Linear Models
Learning outcomes of the day
After having completed this chapter you will be able to:
- Understand association between variables
- Understand correlation and how this is related to the scatterplot
- Understand simple and multiple regression
Material
Slides of lectures:
The purpose of these exercises is to introduce you to using R for regression modeling. Applications are the estimation of parameter values, the determination of variables that are associated with each other, for example the identification of important biological factors that affect a given “outcome”.
Exercise class
Go to the right directory and load the file class.csv
class<- read.csv("class.csv")
inspect the data
dim(class)
head(class)
summary(class[,-1])
Problem the data set does not have column of Gender as a factor
class <- as.data.frame(class)
class$Gender <- as.factor(class$Gender)
inspect the pairs of variables on 2by2plots
pairs(class[,-c(1)])
Investigating Height ~ Age without the attach function
Height2 <- class$Height
Age2<- class$Age
lm( Height2 ~ Age2)
or using the data slot
lm( Height ~ Age, data=class)
model <- lm( Height ~ Age, data=class)
model
plot the age vs Height and add the fitted line with abline
plot( class$Age, class$Height)
abline(model, col="red", lwd=2)
change the range of xaxis and yaxis in order to visually see the intersept
plot(class$Age, class$Height,
xlim=range(0,class$Age),
ylim=range(coef(model)[1], class$Height))
abline(model, col="red", lwd=2)
Do a summary of the linear model to see the residuals the degrees of freedom and the p-values estimated
summary( lm( Height ~ Age, data = class) )
Anscombe data
We will start by exploring the classic Anscombe example data set which comes with R. You will soon see why it is ‘instructive’. It has been created for the didactic purpose to make people analysing data aware of the fact that while correlation is very convenient and useful, one should know certain limitations.
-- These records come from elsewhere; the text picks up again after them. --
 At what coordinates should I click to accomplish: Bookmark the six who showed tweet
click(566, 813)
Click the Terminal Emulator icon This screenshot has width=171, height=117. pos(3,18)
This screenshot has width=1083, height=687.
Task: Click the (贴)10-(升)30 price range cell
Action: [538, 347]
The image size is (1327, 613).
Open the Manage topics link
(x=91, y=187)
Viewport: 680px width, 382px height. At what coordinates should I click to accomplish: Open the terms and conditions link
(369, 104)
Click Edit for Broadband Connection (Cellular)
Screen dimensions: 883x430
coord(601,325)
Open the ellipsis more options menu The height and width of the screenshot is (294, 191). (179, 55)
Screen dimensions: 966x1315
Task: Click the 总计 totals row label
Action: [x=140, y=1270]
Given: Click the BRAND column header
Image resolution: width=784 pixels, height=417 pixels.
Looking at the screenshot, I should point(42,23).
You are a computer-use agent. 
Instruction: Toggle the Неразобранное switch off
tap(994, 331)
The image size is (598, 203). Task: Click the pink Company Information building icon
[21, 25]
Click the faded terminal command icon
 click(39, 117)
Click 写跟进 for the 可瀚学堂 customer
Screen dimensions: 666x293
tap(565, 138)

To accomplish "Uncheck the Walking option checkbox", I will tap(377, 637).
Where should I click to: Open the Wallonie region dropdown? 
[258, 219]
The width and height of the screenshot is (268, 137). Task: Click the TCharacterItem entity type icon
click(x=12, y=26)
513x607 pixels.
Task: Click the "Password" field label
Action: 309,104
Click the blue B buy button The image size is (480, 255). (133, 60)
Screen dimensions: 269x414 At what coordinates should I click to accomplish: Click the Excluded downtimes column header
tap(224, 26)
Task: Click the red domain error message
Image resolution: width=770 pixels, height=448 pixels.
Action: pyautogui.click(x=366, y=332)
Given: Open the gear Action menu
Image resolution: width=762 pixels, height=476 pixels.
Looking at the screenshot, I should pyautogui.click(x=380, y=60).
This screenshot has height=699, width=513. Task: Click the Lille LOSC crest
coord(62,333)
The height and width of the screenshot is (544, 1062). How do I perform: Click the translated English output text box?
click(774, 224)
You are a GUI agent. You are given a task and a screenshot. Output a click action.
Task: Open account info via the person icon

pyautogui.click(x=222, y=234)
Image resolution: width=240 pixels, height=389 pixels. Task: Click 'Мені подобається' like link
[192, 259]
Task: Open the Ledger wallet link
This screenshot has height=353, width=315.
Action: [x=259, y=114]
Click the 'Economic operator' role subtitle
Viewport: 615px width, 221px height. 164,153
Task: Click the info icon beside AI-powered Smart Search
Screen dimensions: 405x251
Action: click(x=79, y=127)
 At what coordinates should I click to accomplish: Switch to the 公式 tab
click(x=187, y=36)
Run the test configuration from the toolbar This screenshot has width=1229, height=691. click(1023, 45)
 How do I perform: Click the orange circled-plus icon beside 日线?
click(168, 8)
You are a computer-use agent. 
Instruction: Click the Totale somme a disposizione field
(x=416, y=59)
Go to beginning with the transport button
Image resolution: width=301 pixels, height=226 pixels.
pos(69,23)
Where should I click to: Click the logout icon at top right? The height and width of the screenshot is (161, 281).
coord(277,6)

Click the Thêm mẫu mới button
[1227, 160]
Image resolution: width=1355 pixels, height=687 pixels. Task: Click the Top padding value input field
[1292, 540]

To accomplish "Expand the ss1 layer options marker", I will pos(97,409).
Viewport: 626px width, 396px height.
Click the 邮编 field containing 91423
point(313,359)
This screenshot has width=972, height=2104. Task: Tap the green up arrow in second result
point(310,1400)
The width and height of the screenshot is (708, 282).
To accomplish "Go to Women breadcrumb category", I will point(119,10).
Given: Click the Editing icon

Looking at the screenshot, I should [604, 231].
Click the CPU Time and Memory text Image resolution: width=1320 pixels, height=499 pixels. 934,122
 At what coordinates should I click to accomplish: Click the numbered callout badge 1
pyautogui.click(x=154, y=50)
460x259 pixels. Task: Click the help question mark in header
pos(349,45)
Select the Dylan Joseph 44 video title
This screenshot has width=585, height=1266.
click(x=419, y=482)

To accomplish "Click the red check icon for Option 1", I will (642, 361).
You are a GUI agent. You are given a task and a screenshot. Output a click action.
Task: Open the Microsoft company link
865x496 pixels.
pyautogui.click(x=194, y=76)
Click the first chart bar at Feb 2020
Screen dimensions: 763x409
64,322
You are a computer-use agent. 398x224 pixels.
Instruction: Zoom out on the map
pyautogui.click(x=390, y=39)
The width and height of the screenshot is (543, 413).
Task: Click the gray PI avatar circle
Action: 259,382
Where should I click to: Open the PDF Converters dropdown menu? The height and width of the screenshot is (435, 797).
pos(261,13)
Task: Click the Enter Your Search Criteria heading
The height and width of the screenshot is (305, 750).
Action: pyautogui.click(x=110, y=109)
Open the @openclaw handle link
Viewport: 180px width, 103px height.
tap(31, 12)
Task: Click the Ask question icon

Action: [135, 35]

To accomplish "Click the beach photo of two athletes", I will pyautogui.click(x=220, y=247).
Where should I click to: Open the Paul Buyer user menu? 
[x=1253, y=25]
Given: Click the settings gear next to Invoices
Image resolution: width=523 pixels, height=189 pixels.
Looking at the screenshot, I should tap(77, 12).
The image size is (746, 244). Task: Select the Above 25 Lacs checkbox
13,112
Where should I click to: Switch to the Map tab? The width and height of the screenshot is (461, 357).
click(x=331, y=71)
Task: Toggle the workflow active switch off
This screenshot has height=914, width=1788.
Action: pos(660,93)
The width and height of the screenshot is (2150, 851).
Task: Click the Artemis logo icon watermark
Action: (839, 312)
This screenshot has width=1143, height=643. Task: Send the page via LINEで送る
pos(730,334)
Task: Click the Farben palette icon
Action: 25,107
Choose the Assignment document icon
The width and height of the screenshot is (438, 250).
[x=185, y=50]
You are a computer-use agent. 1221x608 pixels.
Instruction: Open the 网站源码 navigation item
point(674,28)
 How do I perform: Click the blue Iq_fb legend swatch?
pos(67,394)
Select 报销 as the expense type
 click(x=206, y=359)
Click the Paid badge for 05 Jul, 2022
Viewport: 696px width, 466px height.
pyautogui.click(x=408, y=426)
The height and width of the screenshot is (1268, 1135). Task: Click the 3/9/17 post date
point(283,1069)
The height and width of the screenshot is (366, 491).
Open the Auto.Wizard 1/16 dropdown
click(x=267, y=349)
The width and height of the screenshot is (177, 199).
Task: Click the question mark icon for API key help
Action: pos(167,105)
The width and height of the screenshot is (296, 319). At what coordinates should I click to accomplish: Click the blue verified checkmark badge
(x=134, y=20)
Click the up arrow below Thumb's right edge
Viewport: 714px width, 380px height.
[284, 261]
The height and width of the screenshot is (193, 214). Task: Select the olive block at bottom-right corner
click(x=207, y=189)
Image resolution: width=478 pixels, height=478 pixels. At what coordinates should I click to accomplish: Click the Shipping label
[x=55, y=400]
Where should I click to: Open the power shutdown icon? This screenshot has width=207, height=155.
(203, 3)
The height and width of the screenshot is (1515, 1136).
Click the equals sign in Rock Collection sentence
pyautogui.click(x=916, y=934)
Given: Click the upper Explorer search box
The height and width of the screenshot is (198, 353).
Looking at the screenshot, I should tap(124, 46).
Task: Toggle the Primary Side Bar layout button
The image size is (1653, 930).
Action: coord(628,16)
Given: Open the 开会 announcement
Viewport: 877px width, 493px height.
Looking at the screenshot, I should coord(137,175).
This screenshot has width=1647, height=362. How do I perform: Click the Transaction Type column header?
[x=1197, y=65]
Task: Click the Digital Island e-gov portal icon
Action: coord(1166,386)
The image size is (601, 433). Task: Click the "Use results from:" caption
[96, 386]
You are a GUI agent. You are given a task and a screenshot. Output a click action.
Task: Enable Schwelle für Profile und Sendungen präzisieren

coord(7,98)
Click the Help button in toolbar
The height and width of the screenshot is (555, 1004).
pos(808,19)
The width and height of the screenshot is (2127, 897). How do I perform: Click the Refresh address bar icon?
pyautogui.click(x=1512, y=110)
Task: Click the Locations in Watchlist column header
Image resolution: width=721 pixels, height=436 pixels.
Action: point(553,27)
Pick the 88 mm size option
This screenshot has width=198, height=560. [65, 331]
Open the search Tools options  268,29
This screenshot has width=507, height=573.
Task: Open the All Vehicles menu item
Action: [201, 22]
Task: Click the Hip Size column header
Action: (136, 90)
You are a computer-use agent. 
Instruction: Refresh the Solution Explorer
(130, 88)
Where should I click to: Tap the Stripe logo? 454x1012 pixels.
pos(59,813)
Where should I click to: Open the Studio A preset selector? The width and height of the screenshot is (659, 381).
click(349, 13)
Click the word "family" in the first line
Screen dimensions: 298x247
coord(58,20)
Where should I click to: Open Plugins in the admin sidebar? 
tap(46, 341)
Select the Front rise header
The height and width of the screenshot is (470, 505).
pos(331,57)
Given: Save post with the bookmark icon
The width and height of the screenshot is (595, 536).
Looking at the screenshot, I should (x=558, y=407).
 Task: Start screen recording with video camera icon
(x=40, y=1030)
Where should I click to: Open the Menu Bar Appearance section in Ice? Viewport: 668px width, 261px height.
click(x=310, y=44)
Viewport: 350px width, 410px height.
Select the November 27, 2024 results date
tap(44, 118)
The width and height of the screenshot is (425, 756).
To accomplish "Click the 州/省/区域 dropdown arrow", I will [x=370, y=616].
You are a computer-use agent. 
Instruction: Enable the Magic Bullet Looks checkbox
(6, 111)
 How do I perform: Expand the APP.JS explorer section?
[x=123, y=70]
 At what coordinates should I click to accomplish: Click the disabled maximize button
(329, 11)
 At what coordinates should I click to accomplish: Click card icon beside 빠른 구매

This analysis will demonstrate the importance of examining scatterplots as part of data analysis. First we load the data.
data(anscombe)
This is a small dataset, so we can look at the whole data. For large datasets we would just look at the dimension (dim) of the data frame and at a few lines, here [1:3, ] selects the first three rows (and all their columns). Then we get some summary information for the 8 columns (four X,Y pairs), the summary function automatically executes on each column and returns the mean and the “five numbers summary” (minimum, maximum, 1st 2nd and 3rd quartile, the 2nd is the median) Similarly, we make the boxplots, for a graphical visualization.
anscombe
dim(anscombe)
anscombe[1:3, ]
summary(anscombe)
boxplot(anscombe)
Question Q1: What do you notice about the summary statistics? (Example answer given later)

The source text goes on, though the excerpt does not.